However, before you curl up into a foetal ball of self-pity, you realise that all is not lost. This is the time to be resourceful, dig deep into local knowledge and make sensible choices regarding what goes into your garden. Even in these conditions, it is not impossible for you to hear someone clinching the deal to buy your house saying, “Yes, the garden sold me!”

4 Tips for Water-Wise Gardening

Take a good look at the gardens in your neighbourhood. The trend is for South African home owners and landscapers to establish water-wise gardens that are low maintenance, aesthetically pleasing and environmentally sustainable. Read on to find out how to establish an environmentally friendly garden and save money as well.

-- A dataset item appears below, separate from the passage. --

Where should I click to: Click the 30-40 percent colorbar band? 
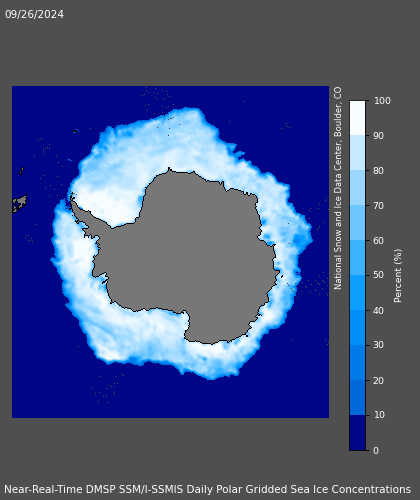(357, 328)
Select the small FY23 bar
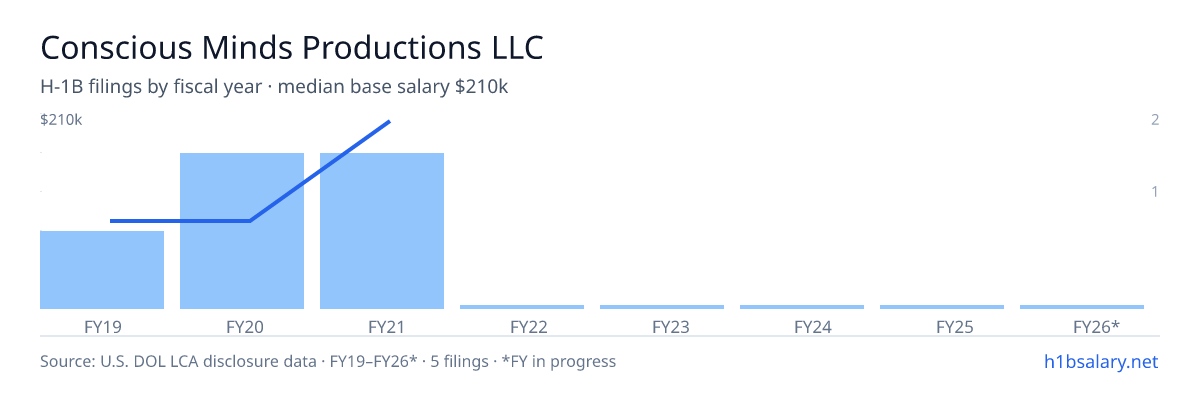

  1. Choose the Right Plants
    Your local nursery will gladly show you indigenous plants which are adapted to harsh South African conditions. Strelitzias, wild iris, proteas, agapanthus and watsonias are examples of indigenous plants that are known to withstand drought conditions and in mass planting create visual interest in prominent positions.
  2. Group Plants with Similar Watering Requirements
    Grouping plants with similar watering requirements together is financially and timorously economical. This means that only certain areas of the garden need to be watered regularly. Showcase these plants and have them as a prominent feature in the garden. Once these plants are established, watering is reduced. Plants requiring less water can then be considered for the rest of the garden. Laying a thick layer of mulch on the flower beds cuts down the water loss and protects the plants from the harsh elements.
  3. Reduce Lawn Areas
    Traditionally South Africans enjoy lawns big enough to get an impromptu cricket match going, but this might just be the time to reduce that big expanse of lawn and cut down on the water bill. By replacing some lawn with either hard surfaces or ground covers, precious water can be saved.
  4. Lawn Maintenance
    In terms of lawn maintenance, care should be taken not to cut the lawn too often or too short, either of which will create stress for the lawn. Lawn sprinklers should only water areas that need it and timers should be set for early morning or late afternoon.

As a home seller in the harsh South African climate, we hope you follow these easy steps towards creating your own water-wise garden that will save you money and still end up with people saying, “The garden sold me.”